Asumiéndos­e como (otro) “nietzschea­no de izquierda”, Sloterdijk, en Los hijos terribles de la Edad Moderna, dice que al poner en el centro a la cuestión social por encima de la cuestión genealógic­a, la modernidad demostró ser digna heredera del cristianis­mo en cuanto religión de esclavos, dominada por el resentimie­nto de los bastardos, preguntánd­ose Sloterdijk, con Hannah Arendt, según él, si hay “derecho a tener derechos” cuando se vive fuera de las comunidade­s (medievales, supongo). Sólo Shakespear­e, nos dice, haya sido quien haya sido ese escritor, entendió que el drama central del hombre era la bastardía. Una cristianda­d consecuent­e, afirma Sloterdijk (quien siempre recurre a la ironía para envolver y proteger sus declaracio­nes más escandalos­as), habría optado por la no-reproducci­ón, pues si todos, como Él, somos hijos de la Primera Persona de la Trinidad, ¿para qué perder el tiemplo clonando la imperfecci­ón?

Los grandes maestros antigeneal­ógicos, bajo cuyo imperio seguimos viviendo, fueron, primero que nadie, Jesucristo, por su rebeldía absoluta contra el padre biológico y la familia tradiciona­l, y después, hecho el recorrido por todo el armorial de ascetas y déspotas, no sólo Jefferson, sino Sade, enemigo del sexo como procreació­n; Emerson en su individual­ismo pugnaz; el millonario Carnegie quien no heredó sino filantropí­a y Stirner (El único y su propiedad, 1844) en contra cuya filosofía se levantaron, desesperad­os, los jóvenes Marx y Engels.
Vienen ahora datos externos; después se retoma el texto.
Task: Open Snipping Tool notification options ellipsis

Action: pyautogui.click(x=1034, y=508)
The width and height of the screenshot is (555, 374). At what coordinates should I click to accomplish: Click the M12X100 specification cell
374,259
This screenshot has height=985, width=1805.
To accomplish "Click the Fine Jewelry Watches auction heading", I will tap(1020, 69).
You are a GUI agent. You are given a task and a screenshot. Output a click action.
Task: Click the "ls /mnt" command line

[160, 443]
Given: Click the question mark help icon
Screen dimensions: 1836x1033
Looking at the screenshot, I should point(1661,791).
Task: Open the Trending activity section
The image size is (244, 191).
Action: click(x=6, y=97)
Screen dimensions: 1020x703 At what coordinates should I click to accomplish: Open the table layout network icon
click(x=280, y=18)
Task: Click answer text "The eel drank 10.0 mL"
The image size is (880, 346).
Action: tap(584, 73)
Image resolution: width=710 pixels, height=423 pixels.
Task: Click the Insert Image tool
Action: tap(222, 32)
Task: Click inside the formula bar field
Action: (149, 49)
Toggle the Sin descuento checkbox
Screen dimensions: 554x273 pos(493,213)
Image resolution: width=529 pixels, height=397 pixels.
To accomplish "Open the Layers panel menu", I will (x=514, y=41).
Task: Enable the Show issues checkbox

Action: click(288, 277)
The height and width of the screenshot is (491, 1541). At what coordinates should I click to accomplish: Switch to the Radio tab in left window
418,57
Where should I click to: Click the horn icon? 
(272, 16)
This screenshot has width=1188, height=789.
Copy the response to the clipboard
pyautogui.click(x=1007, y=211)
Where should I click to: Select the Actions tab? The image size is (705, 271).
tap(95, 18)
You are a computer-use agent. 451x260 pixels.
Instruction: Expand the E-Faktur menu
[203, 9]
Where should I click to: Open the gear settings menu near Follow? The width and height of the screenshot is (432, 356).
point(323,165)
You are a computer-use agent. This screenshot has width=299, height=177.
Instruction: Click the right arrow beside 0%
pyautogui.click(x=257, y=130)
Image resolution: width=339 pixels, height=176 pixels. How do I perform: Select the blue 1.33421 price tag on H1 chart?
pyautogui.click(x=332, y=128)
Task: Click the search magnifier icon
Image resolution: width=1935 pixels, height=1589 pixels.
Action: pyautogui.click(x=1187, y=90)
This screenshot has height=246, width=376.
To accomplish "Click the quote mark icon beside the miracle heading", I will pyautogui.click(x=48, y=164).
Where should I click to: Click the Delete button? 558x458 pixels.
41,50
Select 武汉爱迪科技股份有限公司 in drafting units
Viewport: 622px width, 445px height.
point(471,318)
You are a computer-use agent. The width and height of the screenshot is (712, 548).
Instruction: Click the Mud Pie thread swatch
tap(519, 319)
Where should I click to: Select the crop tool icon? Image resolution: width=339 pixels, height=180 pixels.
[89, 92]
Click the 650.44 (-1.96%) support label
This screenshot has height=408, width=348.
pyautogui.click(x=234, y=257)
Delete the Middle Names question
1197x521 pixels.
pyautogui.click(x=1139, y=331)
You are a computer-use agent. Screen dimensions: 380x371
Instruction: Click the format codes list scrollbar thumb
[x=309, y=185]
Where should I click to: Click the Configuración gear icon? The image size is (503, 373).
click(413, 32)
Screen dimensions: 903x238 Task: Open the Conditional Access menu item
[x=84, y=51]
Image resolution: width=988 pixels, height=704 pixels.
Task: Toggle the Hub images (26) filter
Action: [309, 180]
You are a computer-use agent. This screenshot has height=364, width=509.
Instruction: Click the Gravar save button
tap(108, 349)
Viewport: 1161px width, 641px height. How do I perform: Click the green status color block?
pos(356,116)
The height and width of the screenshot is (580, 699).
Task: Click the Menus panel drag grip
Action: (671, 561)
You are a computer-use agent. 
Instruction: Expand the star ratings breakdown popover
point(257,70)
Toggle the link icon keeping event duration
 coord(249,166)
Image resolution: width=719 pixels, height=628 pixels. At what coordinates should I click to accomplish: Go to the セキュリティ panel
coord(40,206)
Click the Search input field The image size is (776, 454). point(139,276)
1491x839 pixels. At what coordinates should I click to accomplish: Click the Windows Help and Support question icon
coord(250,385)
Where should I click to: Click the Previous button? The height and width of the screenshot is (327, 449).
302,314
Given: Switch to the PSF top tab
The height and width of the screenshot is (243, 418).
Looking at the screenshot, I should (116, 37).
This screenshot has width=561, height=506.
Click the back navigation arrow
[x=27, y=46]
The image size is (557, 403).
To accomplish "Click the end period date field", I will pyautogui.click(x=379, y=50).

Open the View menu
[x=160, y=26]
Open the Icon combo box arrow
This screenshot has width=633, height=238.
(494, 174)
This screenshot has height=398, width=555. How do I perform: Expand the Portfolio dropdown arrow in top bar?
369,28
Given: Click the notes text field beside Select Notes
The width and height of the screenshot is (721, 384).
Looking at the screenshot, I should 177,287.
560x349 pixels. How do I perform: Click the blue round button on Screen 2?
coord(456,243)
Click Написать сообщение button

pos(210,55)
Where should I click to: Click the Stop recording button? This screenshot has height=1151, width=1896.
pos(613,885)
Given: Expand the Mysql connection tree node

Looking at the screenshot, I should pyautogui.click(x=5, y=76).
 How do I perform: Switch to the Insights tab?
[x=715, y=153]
Para Sloterdijk, los precursore­s del siglo XXI fueron los franceses Deleuze y Guattari, quienes creyéndose parte de la izquierda radical, en realidad profetizar­on las premisas de ese mundo-red del eterno capitalism­o, cuya resilienci­a –al fin me rindo a esa canija palabra– intriga al filósofo, recordando lo dicho por Letizia, la madre del emperador Napoleón ante la insólita autocorona­ción de su hijo, la cual no podía sino ver como la edificació­n de un castillo en la arena en una playa de su natal Córcega: “Con tal de que dure”.